B. ACCOUNTING TERMS. In each Operative Document, unless
expressly otherwise provided, accounting terms shall be construed and
interpreted, and accounting determinations and computations shall be made, in
accordance with GAAP.
C. CONFLICT IN OPERATIVE DOCUMENTS. If there is any conflict
between any Operative Documents, each such Operative Document shall be
interpreted and construed, if possible, so as to avoid or minimize such conflict
but, to the extent (and only to the extent) of such conflict, the Master
Agreement shall prevail and control.
D. LEGAL REPRESENTATION OF THE PARTIES. The Operative Documents
were negotiated by the parties with the benefit of legal representation and any
rule of construction or interpretation otherwise requiring any Operative
Document to be construed or interpreted against any party shall not apply to any
construction or interpretation hereof or thereof.
E. DEFINED TERMS. Unless a clear contrary intention appears,
terms defined herein have the respective indicated meanings when used in each
Operative Document.
"A LOAN" means with respect to any Leased Property, the principal
portion of the related Loans equal to the Recourse Deficiency Amount for such
Leased Property.
"ACQUISITION" means any transaction or series of related transactions
for the purpose of, or resulting, directly or indirectly, in (a) the acquisition
of all or substantially all the assets of a Person, or of any business or
division of a Person, (b) the acquisition of in excess of 50% of the capital
stock, partnership interest, membership interest, or equity of any Person, or
otherwise causing any Person to become a Subsidiary, or (c) a merger or
consolidation of, or any other combination with, another Person (other than a
Person that is a Subsidiary), provided that ADESA or a Subsidiary is the
surviving entity.
"ADDITIONAL INSURED" means each of the Agent, each Lender and Lessor.

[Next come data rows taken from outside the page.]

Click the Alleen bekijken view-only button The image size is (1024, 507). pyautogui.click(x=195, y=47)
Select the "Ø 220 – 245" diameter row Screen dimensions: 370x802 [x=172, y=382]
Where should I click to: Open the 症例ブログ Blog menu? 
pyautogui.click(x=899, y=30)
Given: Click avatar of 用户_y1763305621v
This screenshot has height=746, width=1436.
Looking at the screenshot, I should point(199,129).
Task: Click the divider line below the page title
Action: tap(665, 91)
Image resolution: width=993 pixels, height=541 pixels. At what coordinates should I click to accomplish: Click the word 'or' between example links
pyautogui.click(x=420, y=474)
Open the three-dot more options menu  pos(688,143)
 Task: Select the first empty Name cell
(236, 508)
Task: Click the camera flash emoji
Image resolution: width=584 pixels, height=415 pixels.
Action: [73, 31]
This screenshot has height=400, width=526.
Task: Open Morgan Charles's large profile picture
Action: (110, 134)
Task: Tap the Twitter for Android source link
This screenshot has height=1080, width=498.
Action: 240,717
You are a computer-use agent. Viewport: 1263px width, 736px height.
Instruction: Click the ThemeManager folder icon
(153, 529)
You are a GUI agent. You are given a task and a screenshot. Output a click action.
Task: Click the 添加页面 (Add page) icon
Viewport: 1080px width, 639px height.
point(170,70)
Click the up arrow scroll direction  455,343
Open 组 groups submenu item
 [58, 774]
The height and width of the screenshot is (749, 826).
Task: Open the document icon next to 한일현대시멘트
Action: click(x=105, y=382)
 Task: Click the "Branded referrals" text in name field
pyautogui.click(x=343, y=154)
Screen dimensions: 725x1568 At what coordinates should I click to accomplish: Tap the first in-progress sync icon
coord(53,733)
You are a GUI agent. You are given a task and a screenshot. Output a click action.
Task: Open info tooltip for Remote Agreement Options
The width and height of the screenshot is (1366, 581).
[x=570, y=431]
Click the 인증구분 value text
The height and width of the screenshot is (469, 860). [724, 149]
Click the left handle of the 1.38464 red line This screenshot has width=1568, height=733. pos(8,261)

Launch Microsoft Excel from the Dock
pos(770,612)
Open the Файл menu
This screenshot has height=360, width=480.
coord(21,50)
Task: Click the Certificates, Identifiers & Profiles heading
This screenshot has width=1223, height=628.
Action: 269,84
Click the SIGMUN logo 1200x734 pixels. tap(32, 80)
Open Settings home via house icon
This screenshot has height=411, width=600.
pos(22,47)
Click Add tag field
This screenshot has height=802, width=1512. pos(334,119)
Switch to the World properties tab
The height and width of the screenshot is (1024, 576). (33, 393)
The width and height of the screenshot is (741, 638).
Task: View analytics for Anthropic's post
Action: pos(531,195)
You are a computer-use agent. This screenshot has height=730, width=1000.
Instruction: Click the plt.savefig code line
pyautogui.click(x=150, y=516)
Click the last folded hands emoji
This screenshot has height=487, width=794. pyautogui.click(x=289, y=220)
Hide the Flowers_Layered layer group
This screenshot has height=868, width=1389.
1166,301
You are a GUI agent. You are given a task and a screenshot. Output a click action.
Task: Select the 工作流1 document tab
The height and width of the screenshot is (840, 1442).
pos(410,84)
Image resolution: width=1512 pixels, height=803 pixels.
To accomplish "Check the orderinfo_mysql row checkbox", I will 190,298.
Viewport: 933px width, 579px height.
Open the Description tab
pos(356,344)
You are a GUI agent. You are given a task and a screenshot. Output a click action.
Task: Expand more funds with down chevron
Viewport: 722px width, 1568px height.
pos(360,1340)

"ADDRESS" means with respect to any Person, its address set forth in
SCHEDULE I hereto or such other address as it shall have identified to the
parties to the Master Agreement in writing in the manner provided for the giving
of notices thereunder.
"ADESA" means ADESA Corporation, an Indiana corporation.
"ADESA CALIFORNIA" means ADESA California, Inc., a California
corporation.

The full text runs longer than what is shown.